§ Required work:
Show every line of the listing below that contains the word "Select". Match uppercase and lowercase letters exactly.

§ Data for this task:

↓↓↓

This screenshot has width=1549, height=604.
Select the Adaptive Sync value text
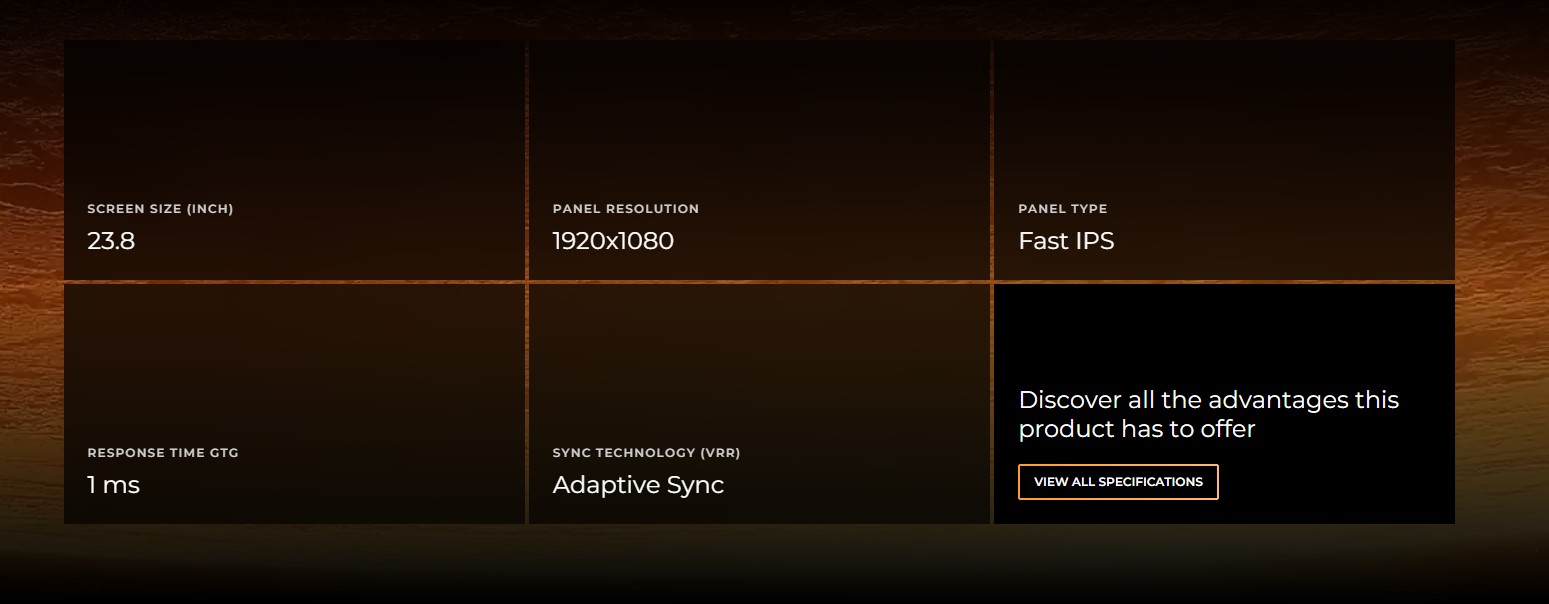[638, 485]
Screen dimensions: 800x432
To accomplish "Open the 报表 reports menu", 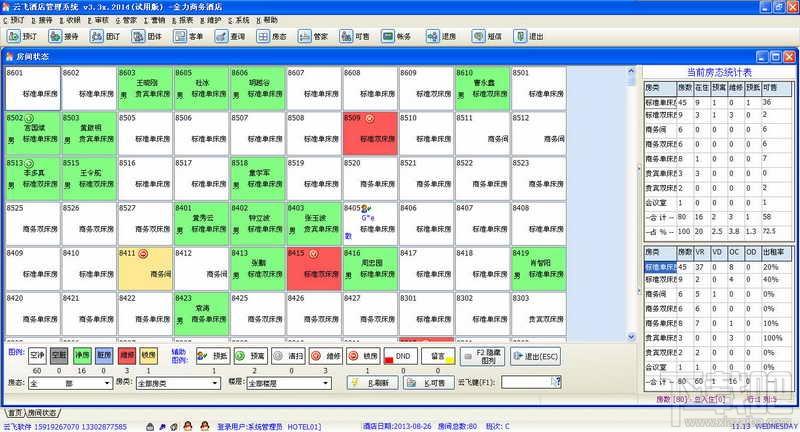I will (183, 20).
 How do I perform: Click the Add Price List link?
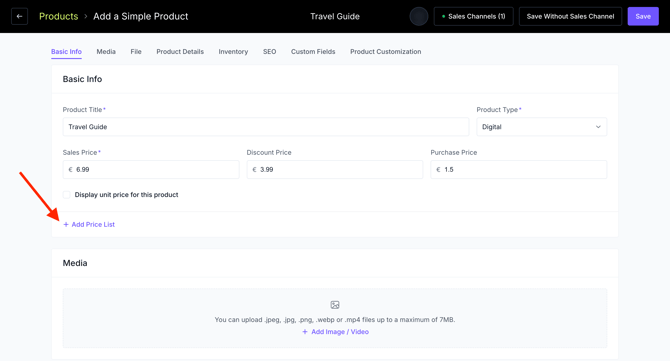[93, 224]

↑↑↑
↓↓↓

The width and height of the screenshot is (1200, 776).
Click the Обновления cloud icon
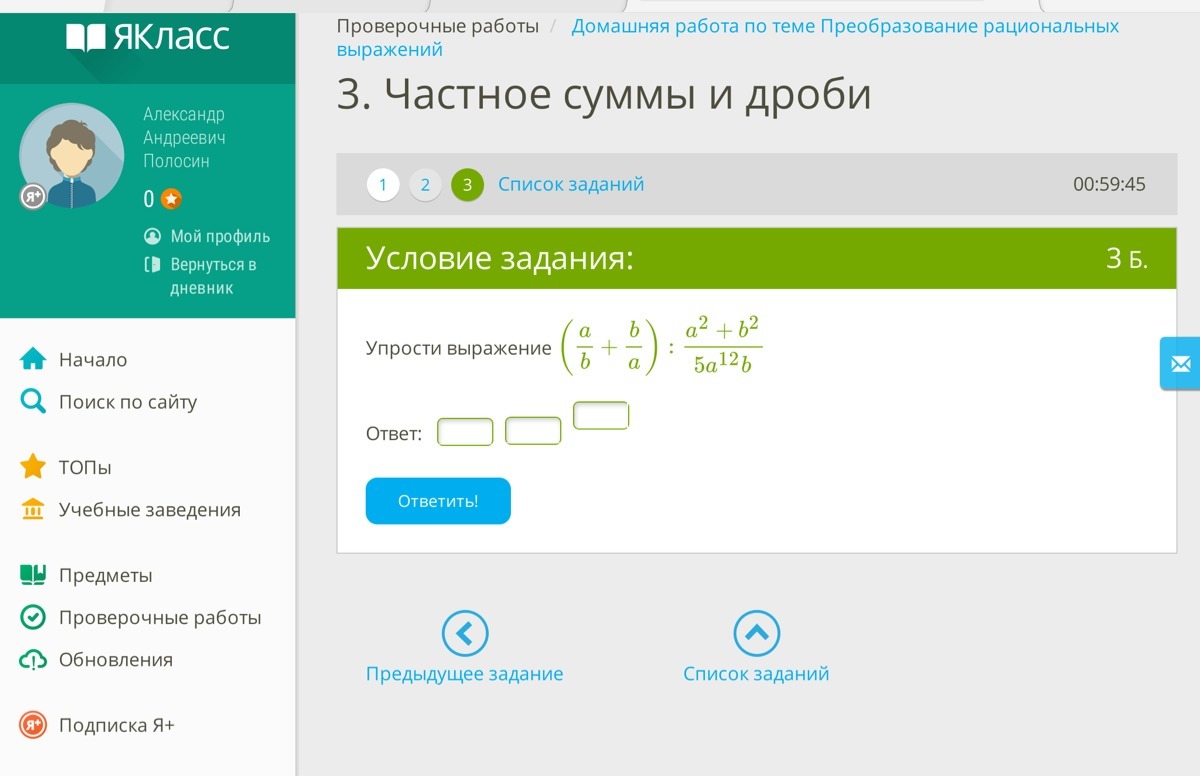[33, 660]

↑↑↑
↓↓↓

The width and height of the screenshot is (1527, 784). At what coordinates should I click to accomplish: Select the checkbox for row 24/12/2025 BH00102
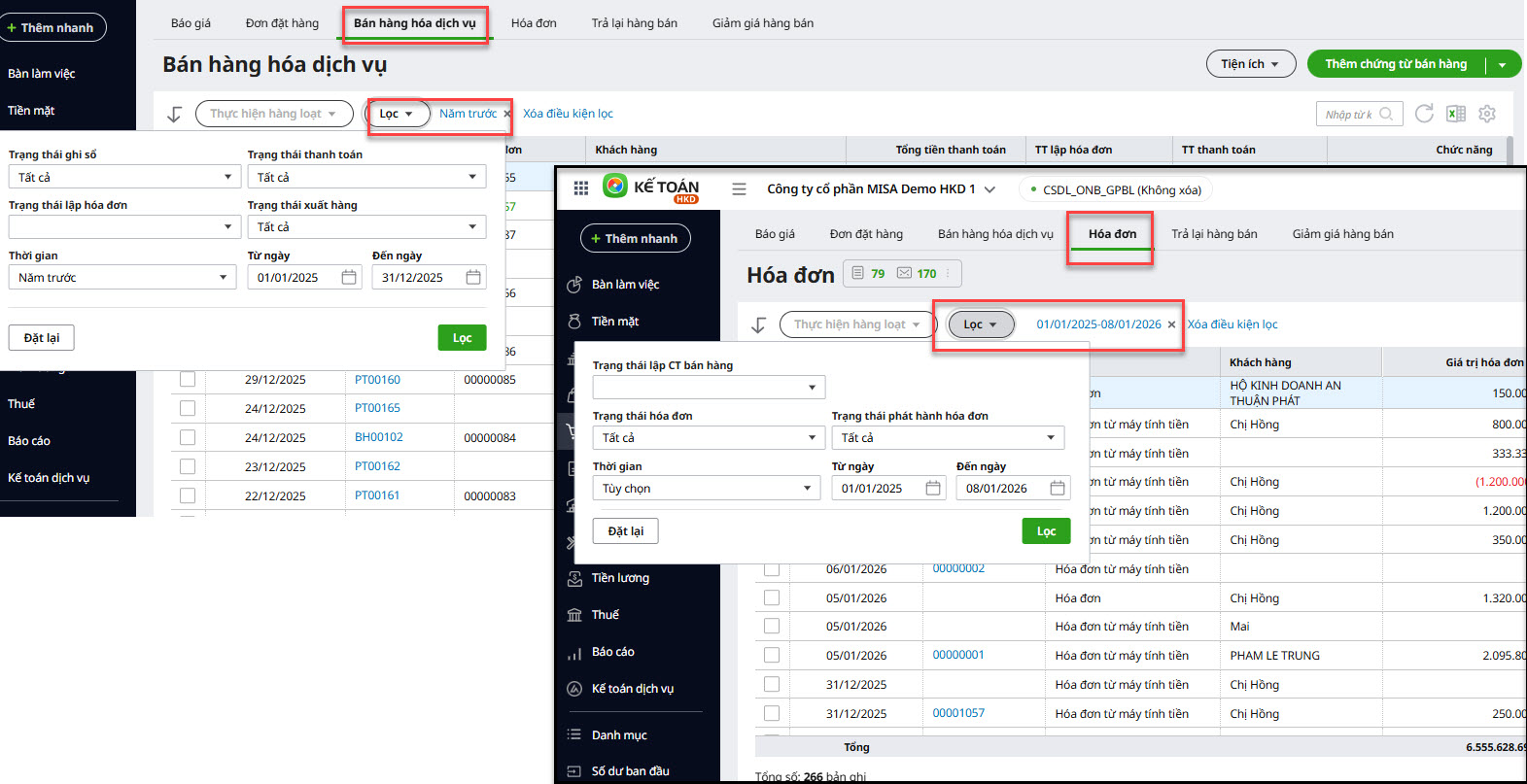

↑↑↑

§ Output of the exercise:
Select the Adaptive Sync value text
The width and height of the screenshot is (1527, 784). At what coordinates should I click to accomplish: Select the checkbox for row 24/12/2025 BH00102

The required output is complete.